The sole issue presented in this appeal is whether a corporation, revived pursuant to G. L. c. 156B, Section 108, may maintain an action instituted prior to its revival but after the expiration of the three-year period provided by G. L. c. 156B, Section 102, for the winding up of corporate affairs following dissolution. Based on the statement of the proceedings submitted by the parties and approved by the judge pursuant to Mass.R.A.P. 8(c), as appearing in 378 Mass. 933 (1979), it appears that the defendant is a Massachusetts corporation which was dissolved by the Supreme Judicial Court on July 14, 1976. Approximately three years and three months after that dissolution, the defendant invoked the arbitration provision of a 1973 construction contract to resolve a dispute with the plaintiff concerning certain windows installed by the plaintiff in a Scituate medical building. After a hearing before an arbitrator (in which the plaintiff unsuccessfully argued that the defendant was not entitled to maintain the arbitration proceeding because of its 1976 dissolution), the
defendant received an award of $25,000. Thereafter, the plaintiff instituted the present action pursuant to G. L. c. 251, Section 12, to vacate that award. The plaintiff's application was heard in the Superior Court on August 24, 1981. During that hearing the defendant informed the judge that revival proceedings had been instituted with the State Secretary and requested that the judge postpone any decision on the matter pending the issuance of the revival certificate. The judge agreed to take the entire matter under advisement. Although the revival certificate was subsequently obtained and delivered to the judge before 4:00 P.M. that day, the award was vacated on August 24.

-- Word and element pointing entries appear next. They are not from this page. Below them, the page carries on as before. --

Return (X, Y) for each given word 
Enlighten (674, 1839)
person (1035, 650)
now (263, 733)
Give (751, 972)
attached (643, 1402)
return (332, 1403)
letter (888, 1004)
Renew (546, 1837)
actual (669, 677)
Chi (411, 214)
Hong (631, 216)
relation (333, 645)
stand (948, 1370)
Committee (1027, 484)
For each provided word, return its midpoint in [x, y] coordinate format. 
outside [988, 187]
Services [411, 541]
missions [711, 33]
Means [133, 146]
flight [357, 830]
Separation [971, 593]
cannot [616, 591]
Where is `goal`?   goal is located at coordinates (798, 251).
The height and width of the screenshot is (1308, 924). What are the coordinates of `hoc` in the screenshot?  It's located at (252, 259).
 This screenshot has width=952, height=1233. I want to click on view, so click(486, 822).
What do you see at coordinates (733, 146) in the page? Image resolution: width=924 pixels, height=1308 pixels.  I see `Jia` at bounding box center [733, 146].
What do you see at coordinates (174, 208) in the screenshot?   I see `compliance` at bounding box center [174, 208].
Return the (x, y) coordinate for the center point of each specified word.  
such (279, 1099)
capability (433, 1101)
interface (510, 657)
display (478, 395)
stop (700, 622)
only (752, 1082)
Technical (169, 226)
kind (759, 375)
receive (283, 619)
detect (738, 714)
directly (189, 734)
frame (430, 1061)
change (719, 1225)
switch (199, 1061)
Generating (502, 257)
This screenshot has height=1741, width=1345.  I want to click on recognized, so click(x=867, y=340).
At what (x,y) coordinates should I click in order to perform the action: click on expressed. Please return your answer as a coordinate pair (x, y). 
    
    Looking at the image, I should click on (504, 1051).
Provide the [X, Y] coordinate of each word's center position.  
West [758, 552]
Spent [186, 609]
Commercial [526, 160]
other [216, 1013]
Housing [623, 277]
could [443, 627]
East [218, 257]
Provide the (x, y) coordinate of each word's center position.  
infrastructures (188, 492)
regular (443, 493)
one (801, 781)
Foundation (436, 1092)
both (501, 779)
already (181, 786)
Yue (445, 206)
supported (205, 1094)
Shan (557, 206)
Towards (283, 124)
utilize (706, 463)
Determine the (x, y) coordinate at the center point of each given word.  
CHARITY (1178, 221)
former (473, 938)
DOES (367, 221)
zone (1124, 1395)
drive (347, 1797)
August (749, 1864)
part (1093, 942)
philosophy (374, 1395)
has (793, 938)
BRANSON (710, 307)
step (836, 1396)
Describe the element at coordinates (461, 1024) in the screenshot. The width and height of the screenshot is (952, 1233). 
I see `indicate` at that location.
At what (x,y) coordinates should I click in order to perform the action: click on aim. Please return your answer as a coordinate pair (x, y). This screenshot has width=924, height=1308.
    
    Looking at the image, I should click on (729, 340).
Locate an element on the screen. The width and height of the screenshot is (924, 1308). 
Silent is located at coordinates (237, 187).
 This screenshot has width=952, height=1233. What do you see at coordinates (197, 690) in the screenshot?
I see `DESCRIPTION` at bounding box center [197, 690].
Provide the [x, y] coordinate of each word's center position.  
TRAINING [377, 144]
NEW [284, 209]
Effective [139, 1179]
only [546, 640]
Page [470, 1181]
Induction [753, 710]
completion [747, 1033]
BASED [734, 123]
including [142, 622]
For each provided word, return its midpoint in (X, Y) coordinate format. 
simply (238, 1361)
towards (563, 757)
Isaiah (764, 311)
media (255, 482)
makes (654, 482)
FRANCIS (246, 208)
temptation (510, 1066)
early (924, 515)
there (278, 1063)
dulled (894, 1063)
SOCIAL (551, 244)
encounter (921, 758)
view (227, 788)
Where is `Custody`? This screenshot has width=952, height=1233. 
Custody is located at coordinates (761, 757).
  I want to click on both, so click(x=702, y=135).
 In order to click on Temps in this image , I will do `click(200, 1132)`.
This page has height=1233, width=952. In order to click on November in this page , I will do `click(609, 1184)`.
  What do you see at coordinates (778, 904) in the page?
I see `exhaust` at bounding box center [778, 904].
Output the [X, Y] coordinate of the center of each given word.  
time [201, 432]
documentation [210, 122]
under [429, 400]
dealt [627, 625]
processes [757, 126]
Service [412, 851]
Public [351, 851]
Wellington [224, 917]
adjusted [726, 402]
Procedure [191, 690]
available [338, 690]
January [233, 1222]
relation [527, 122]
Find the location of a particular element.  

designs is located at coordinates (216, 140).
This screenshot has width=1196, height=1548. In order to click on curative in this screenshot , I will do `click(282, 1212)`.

Resolution of the present question is governed by G. L. c. 156B, Section 108, inserted by St. 1964, c. 723, Section 1. In pertinent part, it provides that once a revival certificate is filed by the State Secretary, the corporation "shall stand revived with the same powers, duties and obligations as if it had not been dissolved . . . and all acts and proceedings of its officers, directors and stockholders, acting or purporting to act as such, which would have been legal and valid but for such dissolution, shall . . . stand ratified and confirmed." That language mandates the conclusion that where, as here, a revival certificate is filed prior to the entry of judgment, the right of the revived corporation to maintain the action is retroactively restored, at least to the date on which the three-year period provided for in Section 102 expired. That conclusion is fully supported by the Supreme Judicial Court's suggestion in Salvato v. DiSilva Transp. Co., 329 Mass. 305 , 307-308 (1952), that a revival effected under G. L. c. 155, Section 56, as amended by St. 1939, c. 456, Section 2, restored the obligation of the revived corporation to defend an action brought against it after the expiration of the period provided in G. L. c. 155, Section 51. See Kennedy v. Strand Radio Sales and Serv., Inc., ante 935 (1982). See also Russell Box Co. v. Commissioner of Corps. and Taxn., 325 Mass. 536 (1950). Our decision in Alexander v. Casco Music Syss., Inc., 3 Mass. App. Ct. 716 (1975), relied upon by the judge in vacating the award, did not involve revival of a dissolved corporation and is not controlling in the circumstances of this case. The order vacating the award is reversed, and a new order is to be entered dismissing the complaint.